Pick out every line in the records below that contains the string "pixels" and copy each one. Case counts.

Data listing:
* * * * *
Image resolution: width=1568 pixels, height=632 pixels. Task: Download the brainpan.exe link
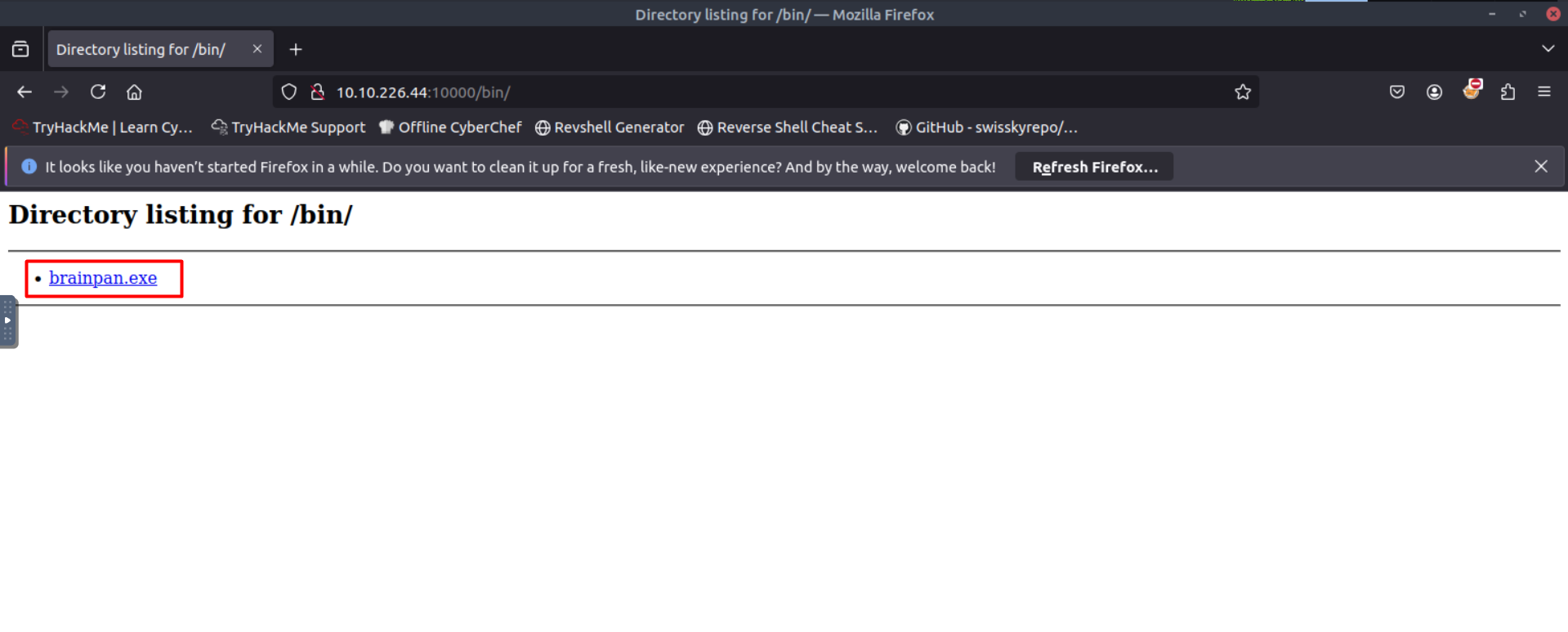[x=103, y=278]
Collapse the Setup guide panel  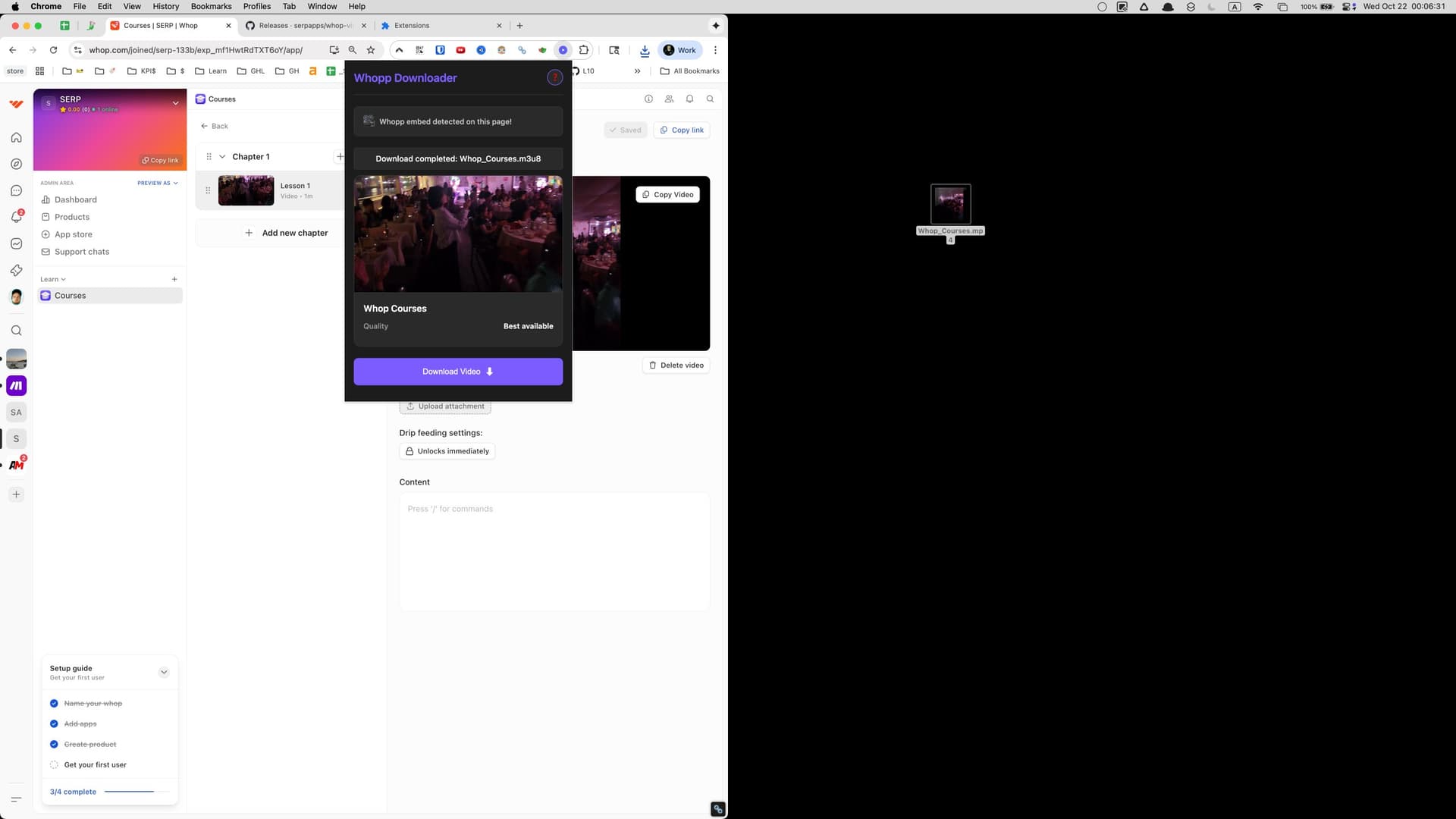(x=163, y=672)
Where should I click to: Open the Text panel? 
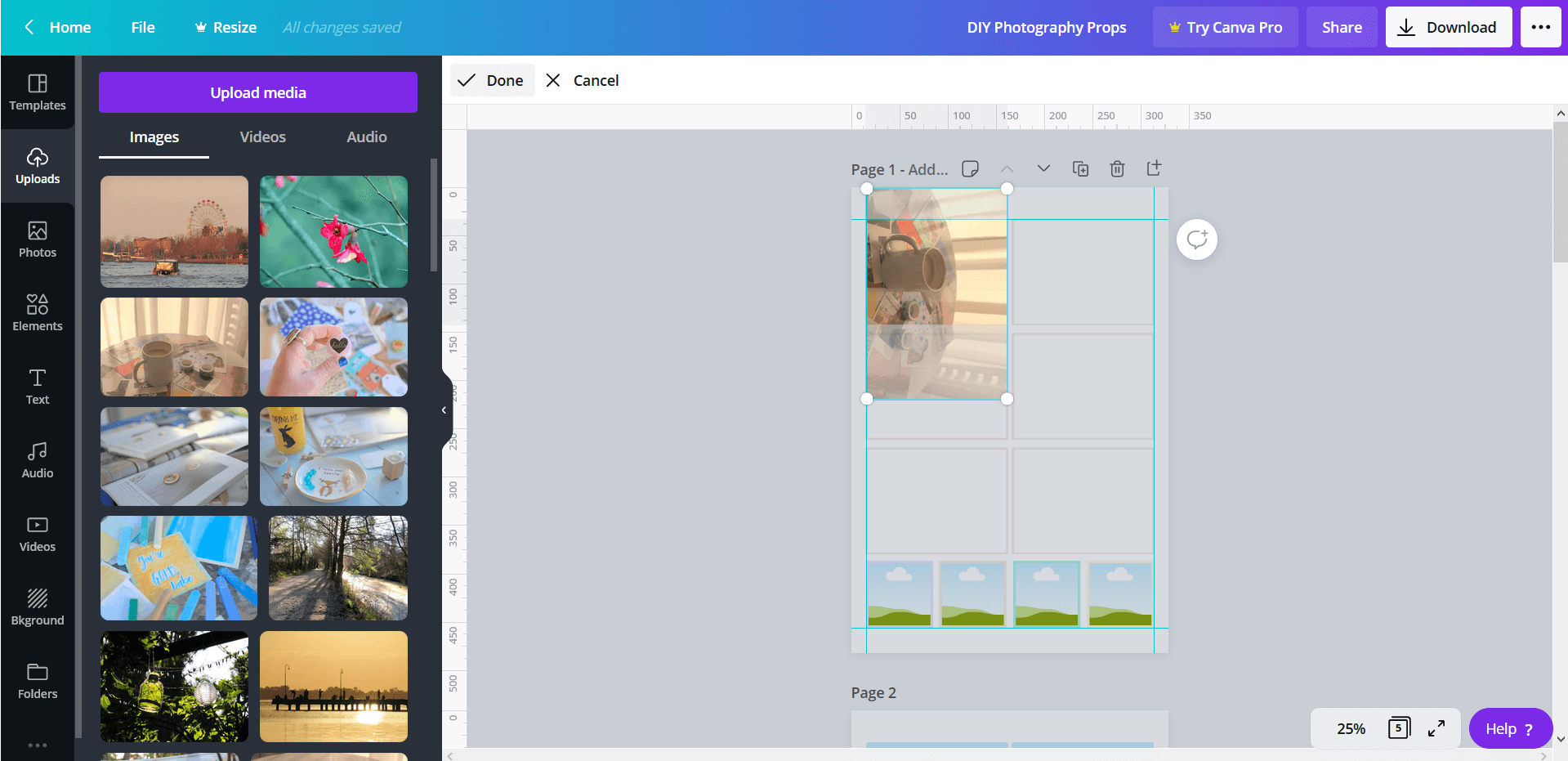coord(38,387)
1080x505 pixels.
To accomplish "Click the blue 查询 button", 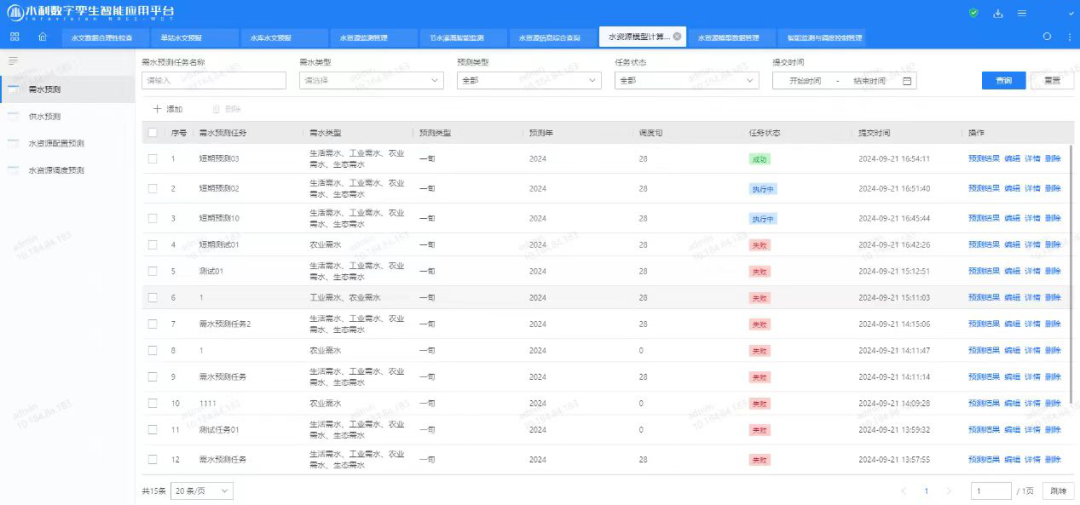I will 1003,80.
* * * * *
Response to this task:
Image resolution: width=1568 pixels, height=632 pixels. Task: Download the brainpan.exe link
1080x505 pixels.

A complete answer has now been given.